Married father-of-two Andy Cochrane, 50, from Broadmayne, died in a crash in Littlemoor, Weymouth last summer after a van collided with his motorbike.

The driver, Simon Mark Cleave, was sentenced at Weymouth Magistrates Court in March after admitting causing death by careless driving.

He was handed a three month prison sentence suspended for a year, ordered to do community work, pay costs, and banned from driving for a year.

A statement from Mr Cochrane's widow, Julie, read out in court described her husband as a man with a “passion for living life” as well as a doting father.

It said: “The day Andy was tragically taken from us was the day my life ended as well."

Two months on, Mr Cochrane's family is now calling for cases of careless driving to be automatically committed to crown court and tougher sentences imposed.

Mr Cochrane's mother, Theodora Cochrane, has launched a 'Justice for Andy' petition, which has already amassed more than 3,600 signatures after less than a week online.

Mrs Cochrane claimed that careless driving was "habitual" generally and that the suspended sentence handed down was "a joke".

She added: "What I am fighting for particularly is that this classification should be done away with and that any careless or inattentive driving falls into 'not far short of dangerous driving'."

Causing death by dangerous driving carries a sentence of 1-14 years in prison, and a minimum 2 year driving ban. The charge of causing death by careless, or inconsiderate, driving carries a penalty of up to 5 years in prison, and a minimum one year ban.

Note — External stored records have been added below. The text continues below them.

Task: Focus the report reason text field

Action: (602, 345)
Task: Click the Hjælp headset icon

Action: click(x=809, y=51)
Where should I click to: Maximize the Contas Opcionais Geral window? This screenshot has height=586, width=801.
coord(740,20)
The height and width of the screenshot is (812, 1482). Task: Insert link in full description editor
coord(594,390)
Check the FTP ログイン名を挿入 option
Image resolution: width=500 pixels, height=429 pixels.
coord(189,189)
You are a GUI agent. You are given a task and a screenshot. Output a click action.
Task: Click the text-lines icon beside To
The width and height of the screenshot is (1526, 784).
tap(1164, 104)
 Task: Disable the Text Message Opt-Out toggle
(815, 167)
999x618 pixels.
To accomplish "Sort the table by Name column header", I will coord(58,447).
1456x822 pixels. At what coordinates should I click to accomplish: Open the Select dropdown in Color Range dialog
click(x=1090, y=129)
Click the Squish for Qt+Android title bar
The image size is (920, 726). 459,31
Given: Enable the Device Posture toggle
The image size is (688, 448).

However the charity Brake claims much lower penalties are imposed.

The Cochrane family petition argues drivers should face a minimum 12 prison sentence, suspended for four years, and a four year driving ban.

Mrs Cochrane said the verdict was difficult for the family, with Mr Cochrane's daughter Zoe, 16, reportedly saying "is that all my dad is worth?" when she heard the sentence.

She added: "Julie says that looking at Andy's photos was a comfort at first, but now it upsets her because it seems like so long since she last saw him."

Mrs Cochrane said she was "quite pleased" with the response to the petition, but remains "determined to keep on fighting".

She added: "I want to make sure it reaches as many people as possible and I want to get this law changed."

A spokesman for Brake said: "We share the concern of Andy Cochrane’s family at the paltry sentence that has been handed out.

"Far too many grieving relatives are left feeling let down and insulted by the justice system, on top of the devastation of losing their loved one.

"We need to see much tougher sentences when a driver has killed through lack of attention, to give families the justice they deserve, and to act as a deterrent to other drivers."

A spokesman for the Crown Prosecution Service said: "We are very sorry for Mrs Cochrane and her daughter-in-law’s loss and we have expressed our condolences through correspondence and at a meeting with them"The defendant in this case was charged with causing death by careless driving and decided to plead guilty at his first hearing at the magistrates’ court who decided that their court had enough powers to sentence the defendant."Causing death by careless driving is an offence that can be dealt either in the magistrates’ court or the Crown Court."

Former South Dorset MP Lord Knight, whose campaigning on behalf of families, helped bring in tougher sentences, said: "I think victims' families have a right to say they need people to understand the responsibility of driving, and if a momentary lapse of concentration causes a death the sentence needs to reflect that."